しかし、この説にはすぐに反論が出されており、アグダル隕石の隕石片の分布から逆算した隕石の衝突ではイスリ湖の位置にクレーターができる可能性は小さく、石英結晶も衝突以外で説明可能であり、また隕石の年代分析でイスリ湖底の堆積物よりも新しいという分析結果もあることから、衝突クレーター説は支持されていない[1]。湖周囲の断層の分布や地質からして、地殻変動による陥没と水による侵食で形作られた、と考えるのが妥当とされている[1]。
水質
自然

イスリ湖周辺の気候は、降水量が少ないステップ気候に近い特徴を持つが、気候区分としては高地地中海性気候に属するとされる[3][2]。冬季の気温は低く、年平均降水量はおよそ330ミリメートルで、そのかなりの部分は雪として降るが、4月以降まで残雪があることは少ない[2]。
動植物相
イスリ湖は、生物地理区分上では旧北区の南限にあたる位置にある[2]。生物多様性の観点から価値のある湖で、その主な理由はイスリ湖に生息するマスにある[2]。元々はブラウントラウトといわれていたが、独特の形態を持ち、イスリ湖に固有の Salmo viridis(グリーントラウト、Isli Trout)と考えられるようになっている[6][7]。その他、アカツクシガモやハジロカイツブリがイスリ湖の近くに営巣地を持ち、これらの鳥類の繁殖にとっても重要である[2]。準絶滅危惧のユーラシアカワウソも生息している[3]。

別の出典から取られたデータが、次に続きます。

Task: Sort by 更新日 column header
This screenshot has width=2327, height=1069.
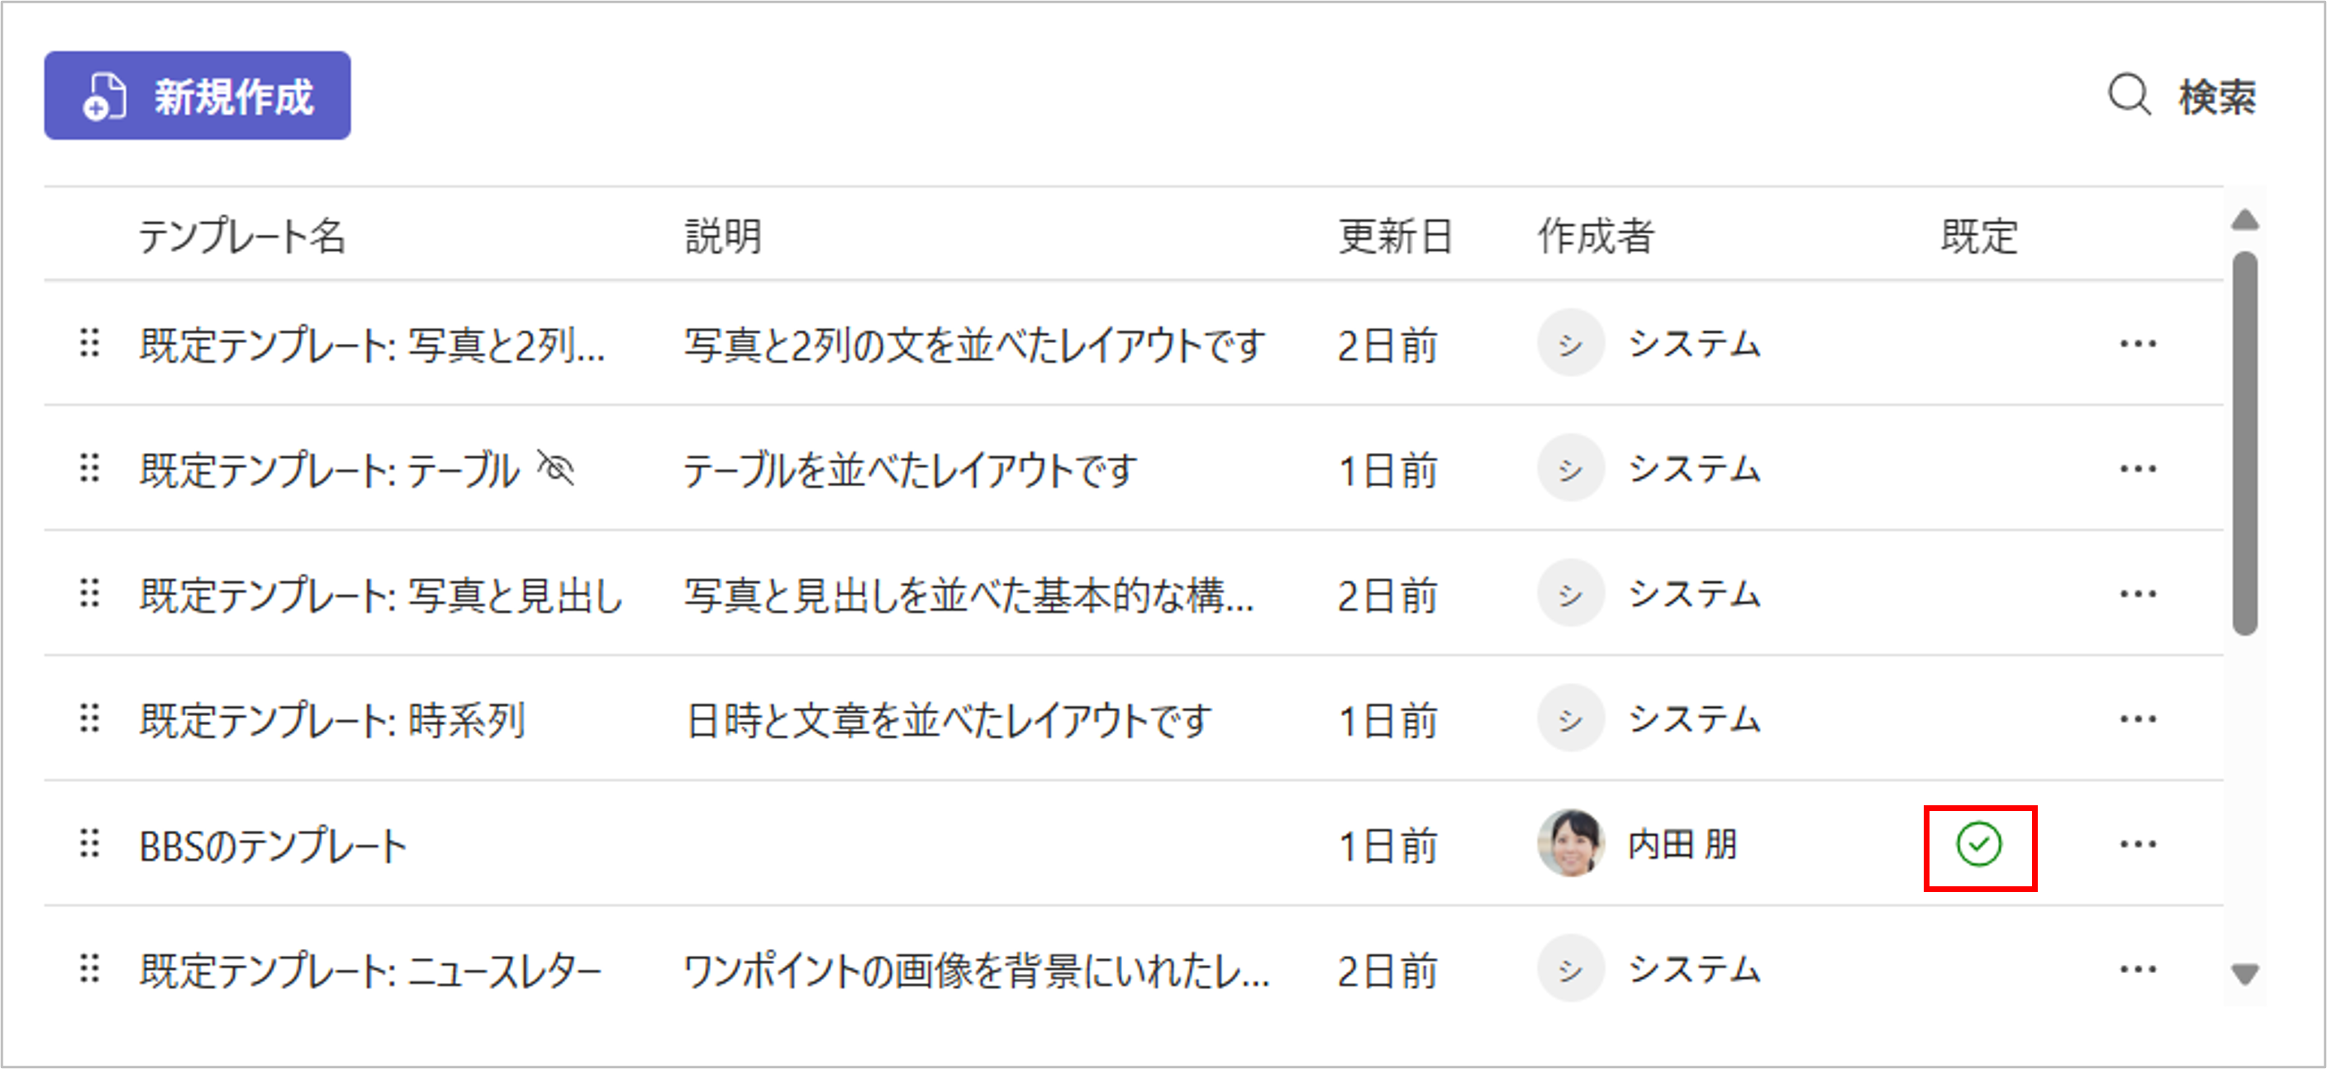Action: point(1394,237)
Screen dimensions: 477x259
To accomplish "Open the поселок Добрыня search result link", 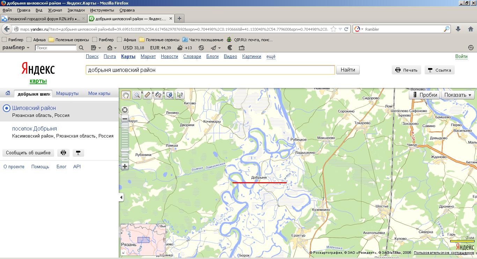I will pos(34,128).
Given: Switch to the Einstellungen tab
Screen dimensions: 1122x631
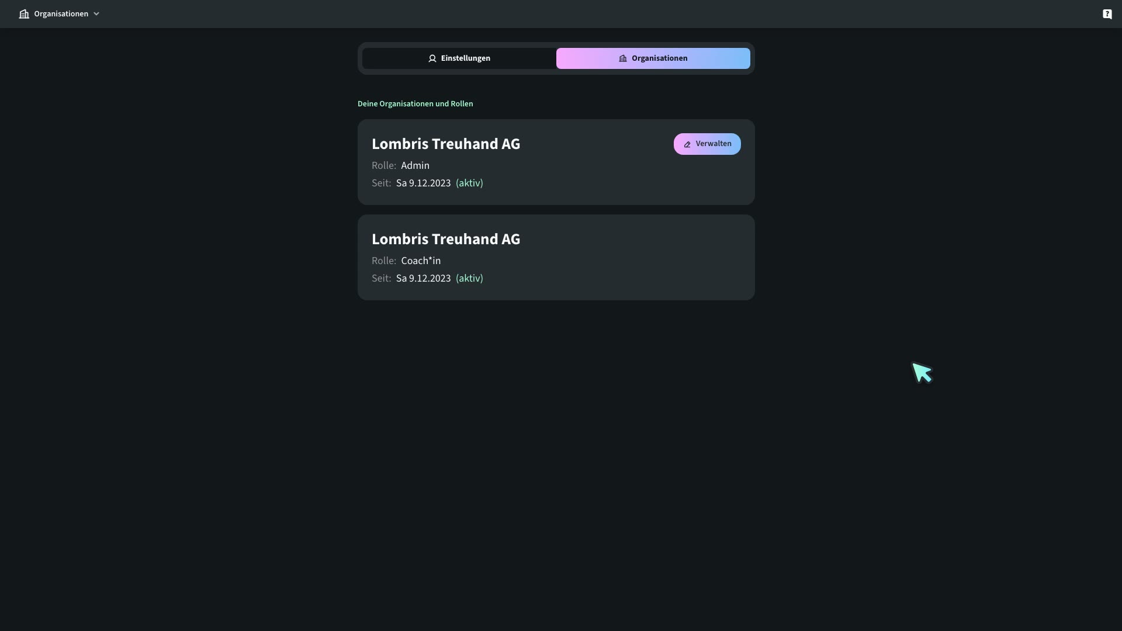Looking at the screenshot, I should (x=459, y=58).
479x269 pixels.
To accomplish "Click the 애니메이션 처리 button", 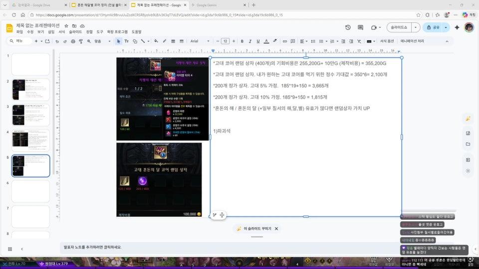I will 412,41.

イスリ湖周辺の植生は、まばらに生えている草がほとんどで、イグサ属の Juncus acutus などが主である[2]。
ラムサール条約登録地
イスリ湖は、その水文学的な特殊性と、固有種に象徴される貴重な動物相があることから、2005年1月15日にラムサール条約の登録地となった[3][2]。